→ Data for the task:

-----

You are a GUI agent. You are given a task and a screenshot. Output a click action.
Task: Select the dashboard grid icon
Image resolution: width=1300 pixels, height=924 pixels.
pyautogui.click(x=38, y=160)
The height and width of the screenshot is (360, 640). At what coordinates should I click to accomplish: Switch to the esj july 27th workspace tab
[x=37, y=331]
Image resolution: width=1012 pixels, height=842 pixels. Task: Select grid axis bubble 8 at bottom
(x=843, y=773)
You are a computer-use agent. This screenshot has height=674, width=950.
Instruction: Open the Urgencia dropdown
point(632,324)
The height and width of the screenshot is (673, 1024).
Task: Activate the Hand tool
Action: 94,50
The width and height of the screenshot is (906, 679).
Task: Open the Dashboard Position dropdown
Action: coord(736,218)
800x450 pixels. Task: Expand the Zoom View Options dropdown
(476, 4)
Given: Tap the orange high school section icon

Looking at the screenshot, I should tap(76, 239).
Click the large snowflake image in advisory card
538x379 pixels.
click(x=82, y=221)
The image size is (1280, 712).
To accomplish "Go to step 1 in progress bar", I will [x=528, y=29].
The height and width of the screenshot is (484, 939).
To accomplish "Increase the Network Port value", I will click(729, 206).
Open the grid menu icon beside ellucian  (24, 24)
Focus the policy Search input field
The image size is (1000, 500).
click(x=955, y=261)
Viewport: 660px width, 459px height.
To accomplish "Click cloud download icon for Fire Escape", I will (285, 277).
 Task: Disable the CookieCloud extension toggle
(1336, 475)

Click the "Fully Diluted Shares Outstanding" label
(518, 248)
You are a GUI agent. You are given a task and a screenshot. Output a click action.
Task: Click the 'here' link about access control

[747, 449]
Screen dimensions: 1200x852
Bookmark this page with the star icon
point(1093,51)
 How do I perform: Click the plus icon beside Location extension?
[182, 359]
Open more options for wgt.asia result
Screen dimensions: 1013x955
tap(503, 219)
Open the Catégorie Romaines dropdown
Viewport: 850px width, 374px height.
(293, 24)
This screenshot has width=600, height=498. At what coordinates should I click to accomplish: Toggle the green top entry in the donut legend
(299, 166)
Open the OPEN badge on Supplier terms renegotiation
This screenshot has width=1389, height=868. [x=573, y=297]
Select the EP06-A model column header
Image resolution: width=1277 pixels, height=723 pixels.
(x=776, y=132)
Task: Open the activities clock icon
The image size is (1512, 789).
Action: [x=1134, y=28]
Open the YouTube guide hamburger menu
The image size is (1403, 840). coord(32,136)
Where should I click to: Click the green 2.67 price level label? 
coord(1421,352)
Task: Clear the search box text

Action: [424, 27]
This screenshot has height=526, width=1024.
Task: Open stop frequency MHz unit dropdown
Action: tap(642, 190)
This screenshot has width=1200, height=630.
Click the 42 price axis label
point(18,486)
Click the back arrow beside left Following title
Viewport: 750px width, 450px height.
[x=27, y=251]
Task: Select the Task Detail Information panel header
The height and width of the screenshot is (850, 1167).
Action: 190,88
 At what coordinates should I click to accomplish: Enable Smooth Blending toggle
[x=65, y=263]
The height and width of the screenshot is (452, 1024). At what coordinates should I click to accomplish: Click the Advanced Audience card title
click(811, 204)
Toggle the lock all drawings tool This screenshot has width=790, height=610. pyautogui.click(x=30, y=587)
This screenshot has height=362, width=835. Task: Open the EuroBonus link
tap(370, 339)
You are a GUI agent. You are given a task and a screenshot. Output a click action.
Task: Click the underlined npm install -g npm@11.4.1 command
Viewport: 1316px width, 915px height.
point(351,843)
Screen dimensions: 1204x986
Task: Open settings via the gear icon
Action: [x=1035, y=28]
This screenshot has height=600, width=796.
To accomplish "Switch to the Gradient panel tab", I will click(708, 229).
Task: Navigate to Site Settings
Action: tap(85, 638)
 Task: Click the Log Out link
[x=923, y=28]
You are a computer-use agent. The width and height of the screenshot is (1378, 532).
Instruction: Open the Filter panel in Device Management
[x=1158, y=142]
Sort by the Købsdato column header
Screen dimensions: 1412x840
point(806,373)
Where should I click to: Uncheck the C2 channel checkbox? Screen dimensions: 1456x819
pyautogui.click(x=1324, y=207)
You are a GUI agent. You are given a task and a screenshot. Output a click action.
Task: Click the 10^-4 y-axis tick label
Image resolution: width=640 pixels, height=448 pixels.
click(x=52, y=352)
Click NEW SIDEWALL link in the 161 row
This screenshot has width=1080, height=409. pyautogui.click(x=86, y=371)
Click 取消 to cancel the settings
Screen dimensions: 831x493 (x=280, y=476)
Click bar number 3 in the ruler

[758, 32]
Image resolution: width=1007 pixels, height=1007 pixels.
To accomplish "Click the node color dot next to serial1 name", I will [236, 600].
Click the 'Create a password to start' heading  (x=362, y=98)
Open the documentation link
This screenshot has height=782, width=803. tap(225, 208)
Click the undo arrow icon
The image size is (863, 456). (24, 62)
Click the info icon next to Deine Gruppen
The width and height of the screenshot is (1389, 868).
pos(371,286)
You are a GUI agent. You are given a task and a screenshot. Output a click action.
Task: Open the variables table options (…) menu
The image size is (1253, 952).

-----

→ Exercise brief: Scan the data above and copy each line containing the word "computer".

→ Exercise output:
You are a computer-use agent. This screenshot has height=674, width=950.
You are a computer-use agent. The width and height of the screenshot is (1378, 532).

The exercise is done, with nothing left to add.